Financial Service Companydnt_b_dck

Gen AI Book Recommendations?

I’m interested in learning more about the algorithms used in generative AI. My goal would be to build a passable project to post on GitHub to show competency. I have some professional background in ML (more “old” ML like linear models and xgboost, but I have learned about neural nets on my own time). Wondering if anyone has book recommendations for learning about gen AI. Is there any gold standard book yet? If it has code, preferably python please. Alternatively, I’d also be interested in any course suggestions. Thanks!

Infosys Cricket_fn Mar 30

Following

Synopsys hdjdjjks Mar 30

Following

DataRobot krishna777 Mar 30

I have really liked this repo based tutorial. Covers all concepts and gives a set of very thorough Colab notebooks to practice and build upon further. https://github.com/IbrahimSobh/llms

State Street atdeadend Mar 30

Not a book but a great primer https://writings.stephenwolfram.com/2023/02/what-is-chatgpt-doing-and-why-does-it-work/#top I haven't gone through it myself completely since it's very long

Veeva 0psManager Mar 30

On the topic, do you have book recs for the “old” ML and neural nets in python?
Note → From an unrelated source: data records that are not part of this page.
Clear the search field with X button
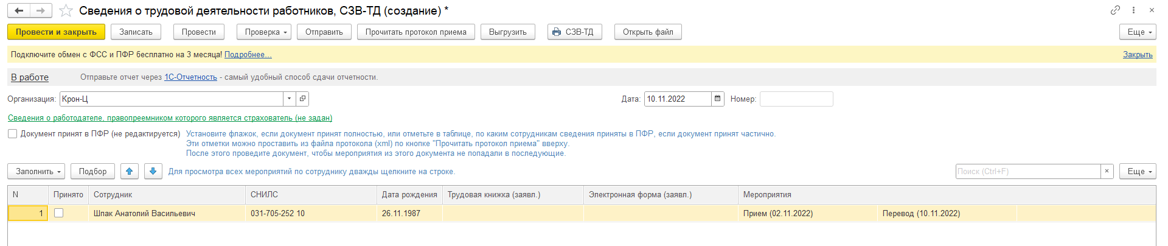Screen dimensions: 1168x246 click(x=1107, y=172)
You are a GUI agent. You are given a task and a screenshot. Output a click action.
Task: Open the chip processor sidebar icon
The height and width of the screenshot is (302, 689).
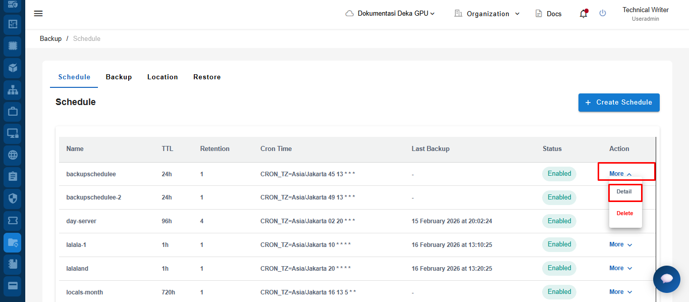[x=13, y=46]
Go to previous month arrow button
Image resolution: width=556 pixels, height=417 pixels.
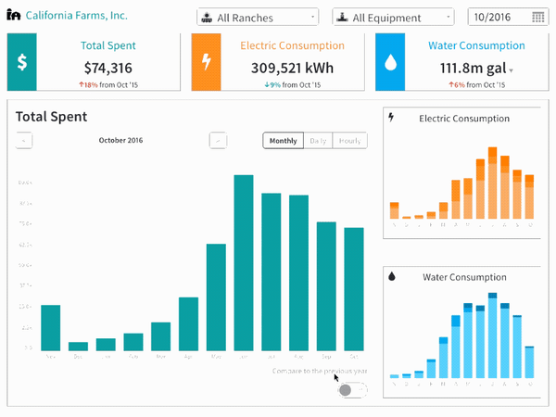pos(24,141)
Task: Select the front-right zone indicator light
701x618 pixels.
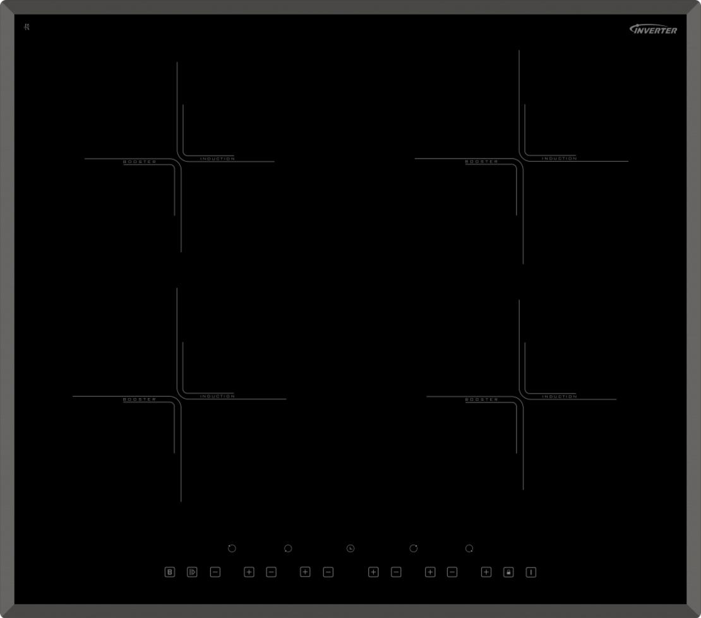Action: click(468, 548)
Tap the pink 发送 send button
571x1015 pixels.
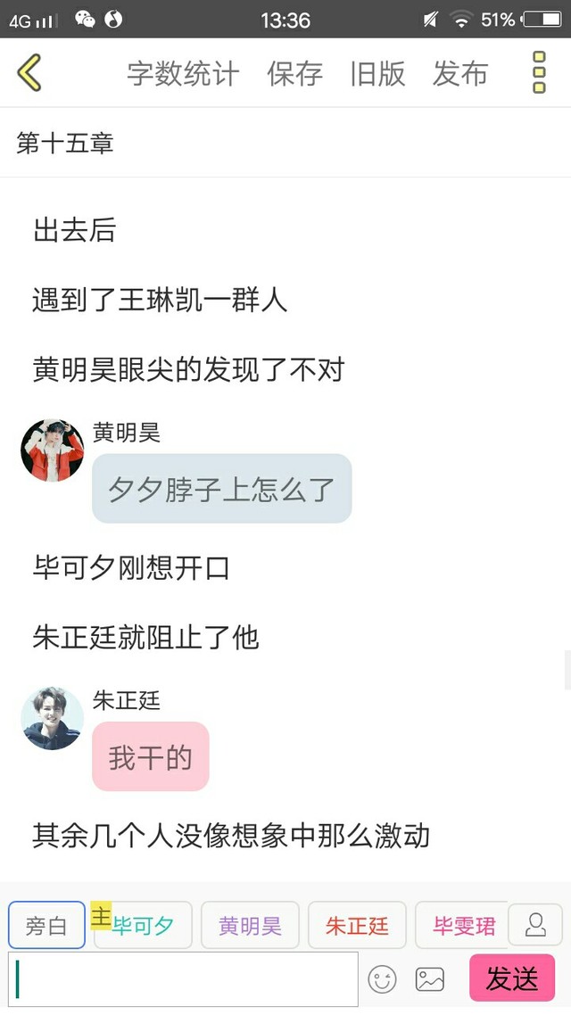tap(512, 978)
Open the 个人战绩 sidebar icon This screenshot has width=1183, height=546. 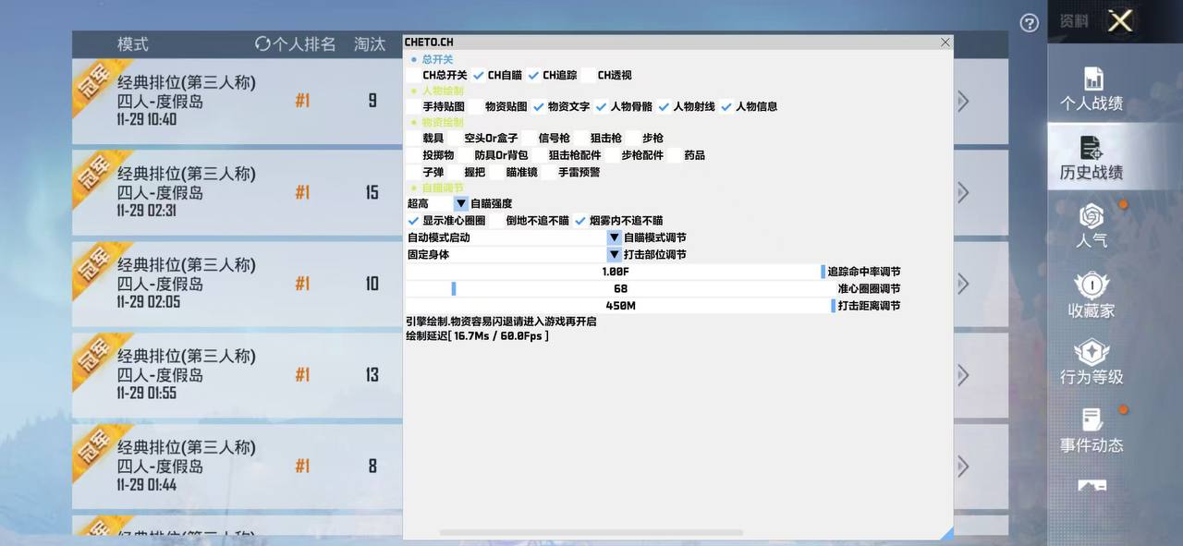1092,90
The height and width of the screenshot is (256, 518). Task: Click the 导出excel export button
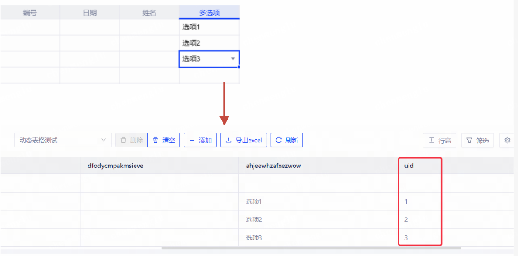point(243,141)
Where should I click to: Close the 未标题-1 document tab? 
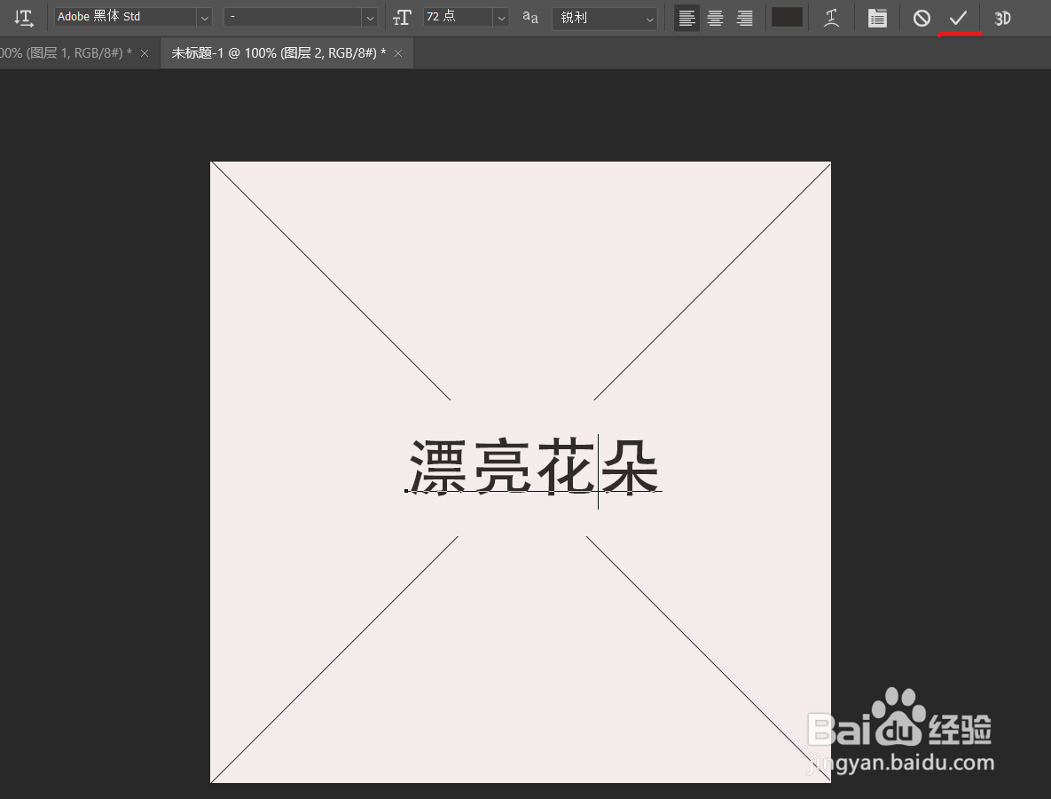(x=398, y=52)

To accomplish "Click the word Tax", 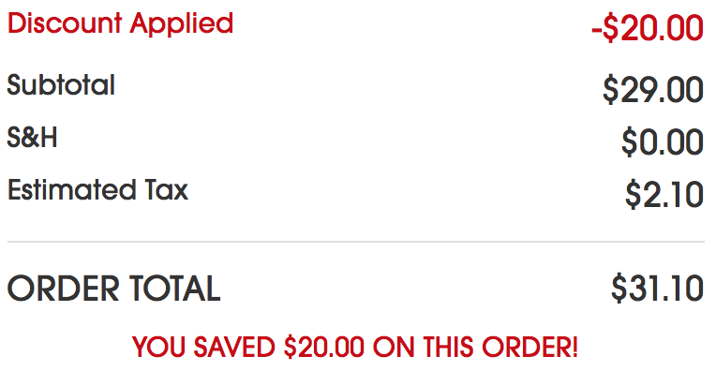I will point(166,190).
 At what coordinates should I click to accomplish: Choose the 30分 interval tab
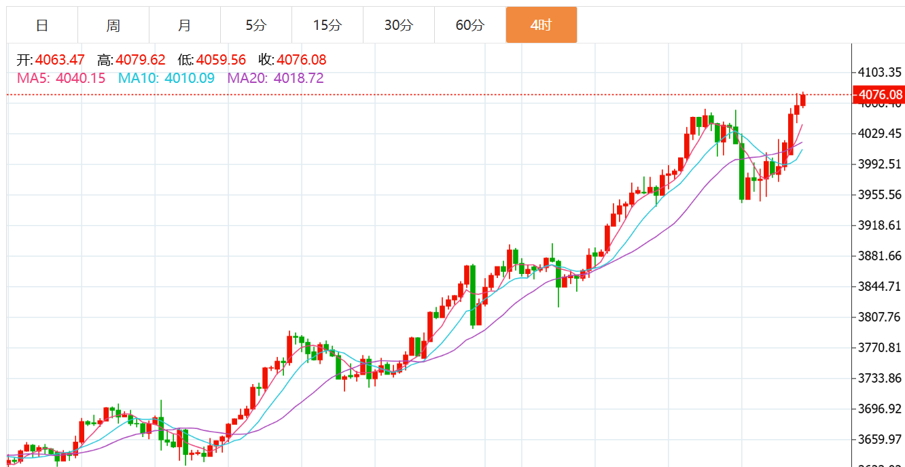pyautogui.click(x=399, y=25)
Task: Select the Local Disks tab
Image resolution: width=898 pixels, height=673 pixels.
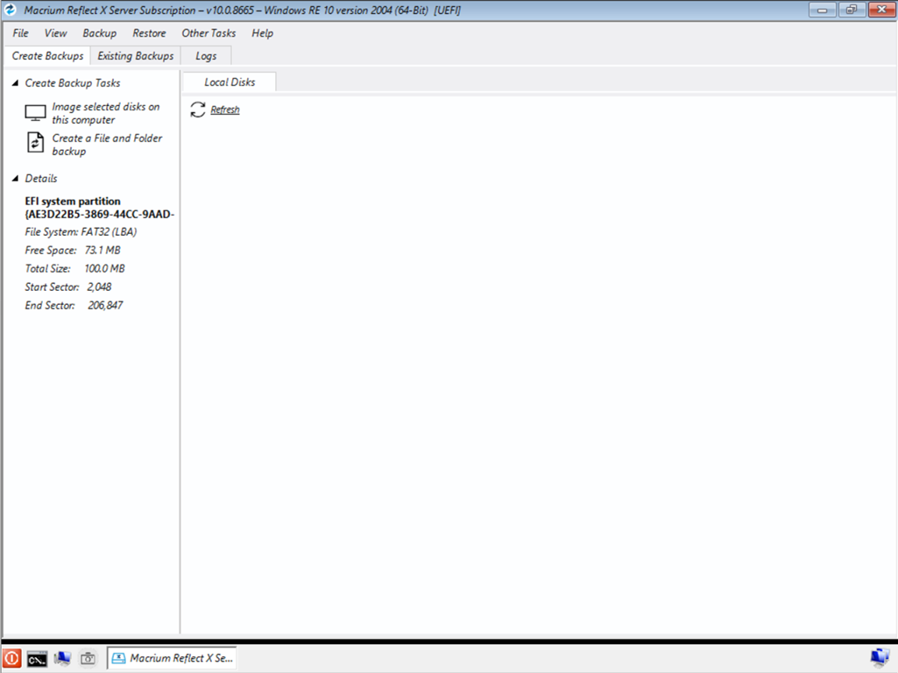Action: [x=230, y=82]
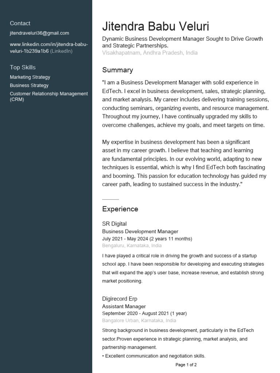Click the Visakhapatnam, Andhra Pradesh location text
Viewport: 280px width, 373px height.
coord(150,53)
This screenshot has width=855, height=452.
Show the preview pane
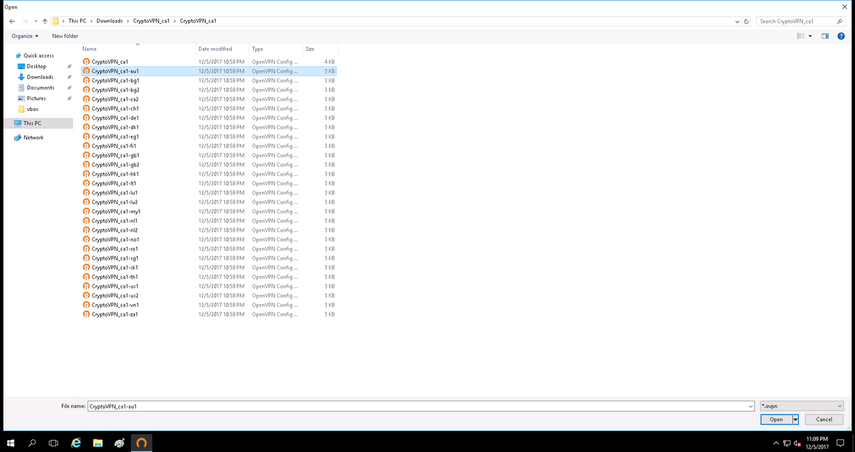[x=825, y=36]
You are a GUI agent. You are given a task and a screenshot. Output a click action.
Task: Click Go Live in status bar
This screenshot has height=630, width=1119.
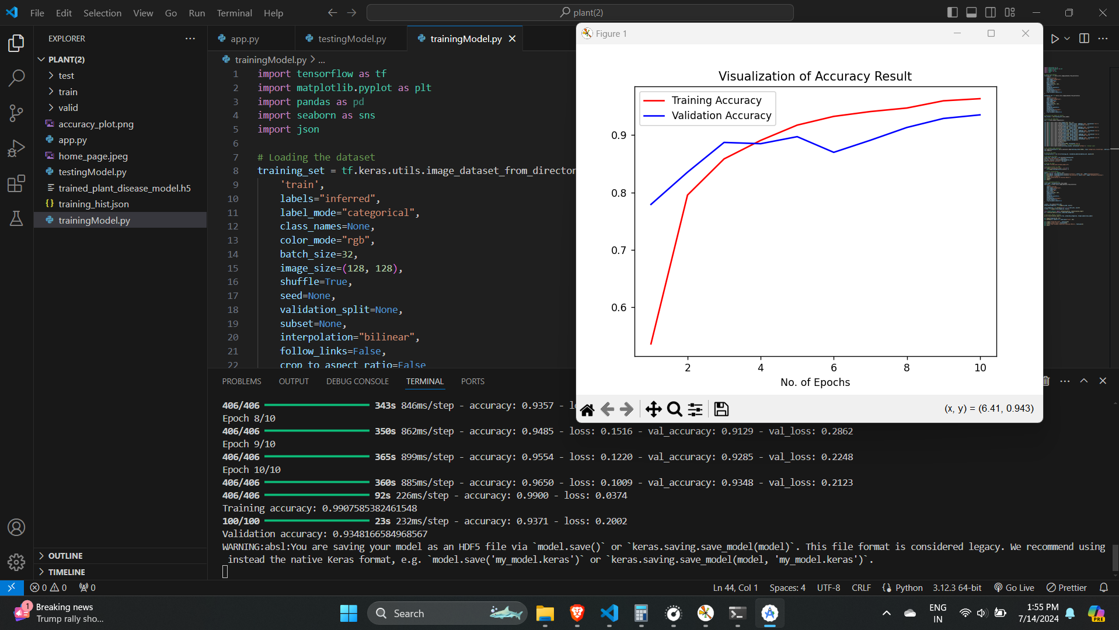pyautogui.click(x=1015, y=587)
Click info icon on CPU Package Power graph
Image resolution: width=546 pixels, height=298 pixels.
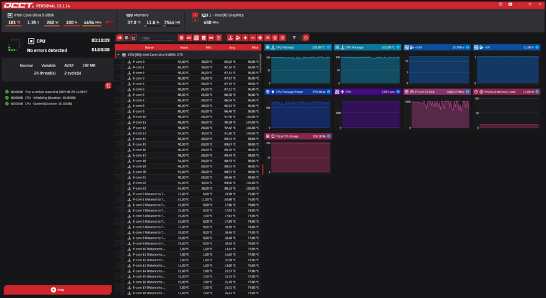pyautogui.click(x=328, y=91)
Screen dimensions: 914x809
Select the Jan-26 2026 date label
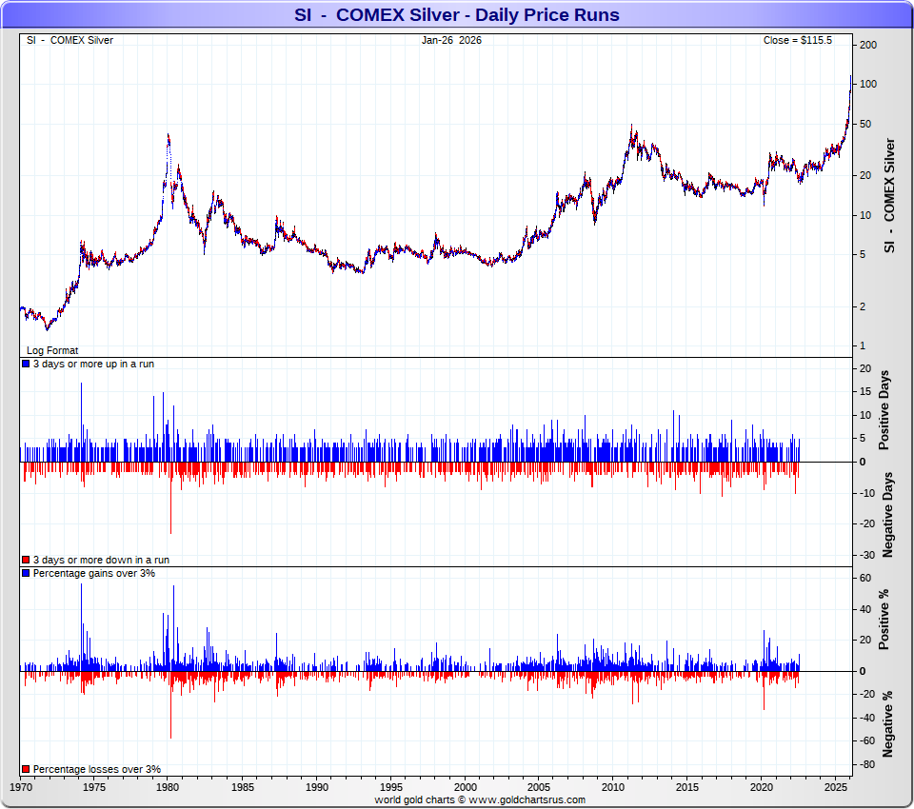[x=451, y=40]
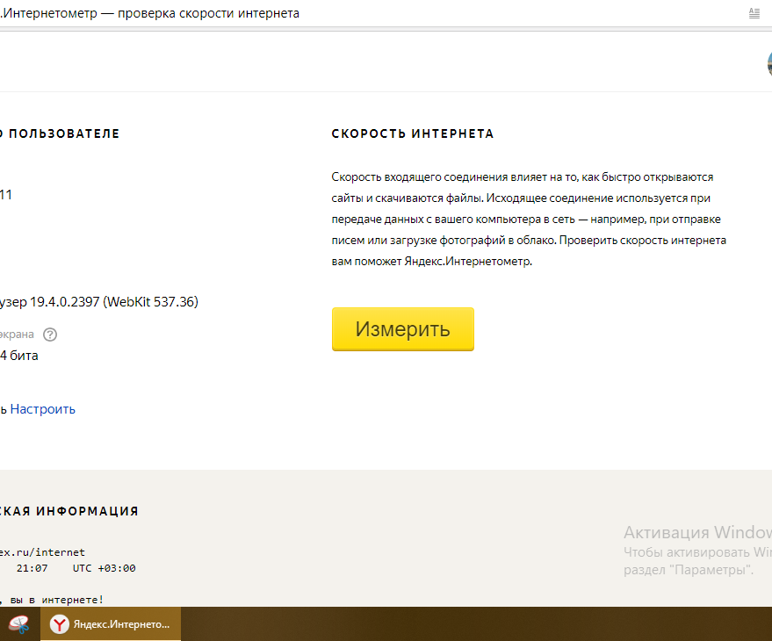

Financial Service Company dnt_b_dck OP Mar 30

My intros to neural nets were Andrew Ng’s course on coursera, and also this book (linked below). The course itself is more broad than just neural nets if I remember correctly. I think it starts with linear regression and also includes gradient boosting? Maybe it was random forest. Not sure now, but a good resource. https://www.coursera.org/specializations/machine-learning-introduction The book is framework specific (tensorflow/Keras) https://www.amazon.com/Hands-Machine-Learning-Scikit-Learn-TensorFlow/dp/1098125975/ref=asc_df_1098125975?nodl=1&tag=hyprod-20&linkCode=df0&hvadid=564681728094&hvpos=&hvnetw=g&hvrand=10640416016572875250&hvpone=&hvptwo=&hvqmt=&hvdev=m&hvdvcmdl=&hvlocint=&hvlocphy=9003187&hvtargid=pla-1651497364252&psc=1&mcid=7cee65ac686533b5bb242a026e5113bb&gclid=Cj0KCQjw8J6wBhDXARIsAPo7QA-OcxnMfbYYgGs4lRttDW-lyMn-0lBcj1JdPjW6mdIZf8dWmTzEAiwaAq80EALw_wcB&dplnkId=a43134c7-2c21-4f3e-a5fb-192e0014118b There is also Josh starmers YouTube page (StatQuest) and his book, which is a must have in my opinion. He’s mastered the art of teaching concepts in the clearest possible manner. The StatQuest Illustrated Guide To Machine Learning https://a.co/d/3LqTMsi I’d say start here if you have no experience, then move to Ng’s course if that interests you, and get the tensorflow book as a supplement to Ng.

Veeva 0psManager Mar 30

Thanks! Yea I’m starting from scratch to see if it’s something I could even be good at. I tried Andrew Ng’s course a couple of years ago but never finished it. I liked the lectures and felt like I understood the theory, but got to the homework section and felt overwhelmed like there was a huge disconnect between the theory and practical application. Maybe a few more years of growth in the brain will make it more palatable this time around

Apple ionc Mar 30

Aren’t you supposed to ask these questions to chat gpt?